Обратим внимание: сколь бы жёсткой ни была щедринская сатира, в ней всегда есть нечто более тонкое, чем просто рукопашная с противником. В его сатире обретает силу главенства особый вид иронии, в которой «всё должно быть шуткой и всё всерьёз, всё чистосердечно откровенным и всё глубоко сокрытым». Я воспользовался определением, которое немецкий философ Фридрих Шлегель дал «сократовской иронии», также называемой «романтической». Но оно полностью отвечает тому, с чем мы постоянно встречаемся на страницах щедринских произведений!

Как только мы отвлекаемся от конкретных социально-политических или экономических подробностей, которые послужили творческим стимулом для создания писателем того или иного произведения, оказывается, что необходимость комментариев к текстам Салтыкова-Щедрина, на которой настаивают многие, весьма относительна. Всё-таки надо условиться различать как и что литературного произведения. Сохраняя утилитарно-прагматическое отношение к наследию писателя и усматривая в нём только историческую иллюстрацию, мы останемся в лучшем случае редакторами прежних комментариев, будем заниматься развитием новых модификаций литературной социологии.
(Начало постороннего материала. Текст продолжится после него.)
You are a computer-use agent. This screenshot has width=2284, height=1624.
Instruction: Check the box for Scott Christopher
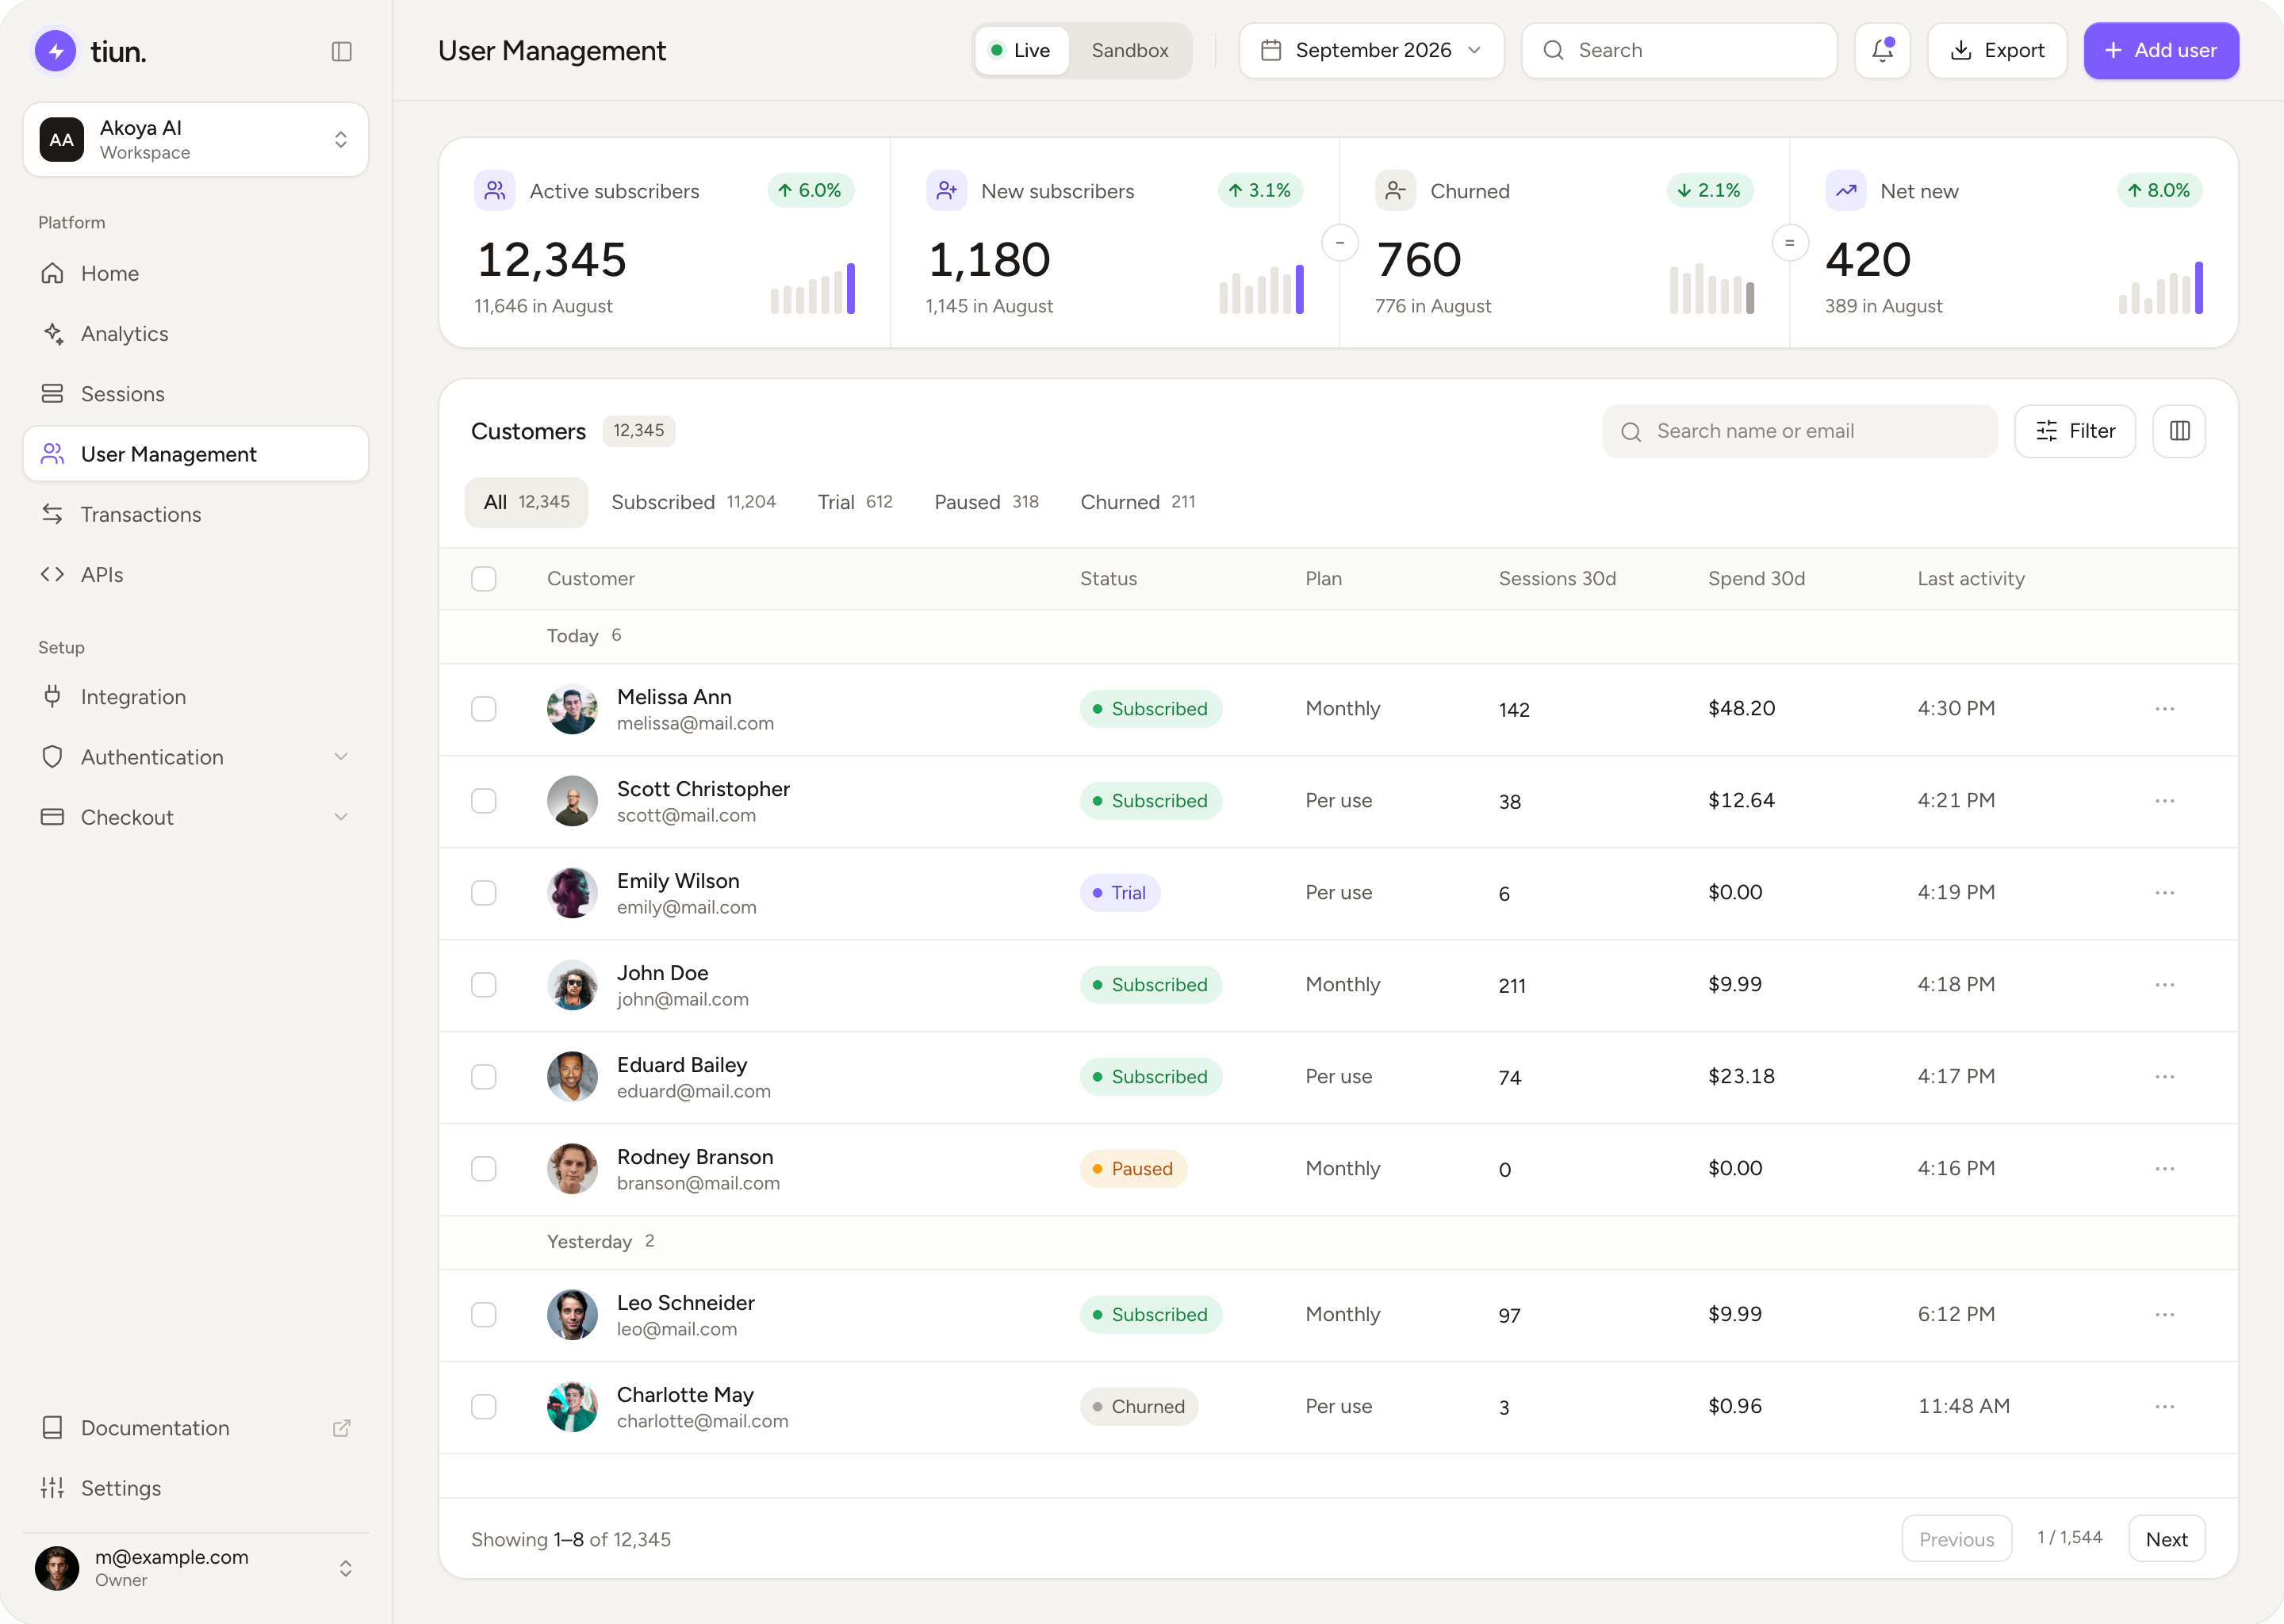(x=484, y=801)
А это опасно. Опасно даже увлекаться критическими разборами старых щедриноведческих трудов. Здесь чудовищное нагромождение социально-политических мифов, превратных толкований, ложных, а то и попросту лживых оценок.

Подлинное понимание Салтыкова-Щедрина достигается не при растаскивании литературоведческих завалов, а при изучении того, что под завалами томится: самих произведений. Надо идти не от методологии к произведению, а от произведения к художественному смыслу, в нём заключённому. Конечно, это не провозглашение какого-то новейшего нигилизма – с антикоммунистической подкладкой. И печальной памяти щедриновед Эльсберг не только доносы в НКВД писал. И советский академик Бушмин тоже принёс некоторую пользу как редактор собрания сочинений Щедрина.

Но феномен настоящего писателя заключается, в частности, в том, что интересны не только его произведения, не только он сам, но и происходящее вокруг его наследия. Салтыков-Щедрин в этом отношении может состязаться с любым из тех, кто составляет славу отечественной словесности. Уже само название литературоведческой отрасли, его наследием занимающейся, – щедриноведение – вызывает достаточно сложные чувства: созданное под знаменитым псевдонимом отнюдь не весь Салтыков как реально существовавший автор!

Но в наше время, когда литературовед совершенно свободен от внешних давлений, волен договариваться (или не договариваться) только со своей совестью и может опасаться только за свою честь, попросту неприлично оставаться в состоянии «нескончаемого езопства», как называл это сам Салтыков.

Всю жизнь и во всех своих произведениях Михаил Евграфович писал драму человеческого духа, стеснённого как неверной телесной оболочкой, так и внешними обстоятельствами, которые никогда не бывают благоприятными. И черты этой вселенской драмы открываются даже в истории Угрюм-Бурчеева, даже пустопорожних помпадуров или праздношатающихся героев «Современной идиллии».

Устанавливая подлинные основания салтыковского творчества, мы обнаружим, что он разработал многие литературные модели, которые вовсю стали эксплуатироваться в ХХ веке, – от интеллектуалистских до постмодернистских. Мы увидим, что его литературная свобода была абсолютной: работая на злобу дня и не думая о вечности, теперь он легко и по праву эту вечность обретает. Это чувство свободы необходимо перенять его исследователям, преодолеть инерцию идеологизированного подхода к наследию писателя в пользу этико-эстетического. Если мы решимся быть смелыми и просто читать произведения Салтыкова-Щедрина как художественные, нас ожидает множество удивительных открытий. Мы поймём, что всё это у Салтыкова-Щедрина мы уже знали, только не признавались себе в том, что это у него есть.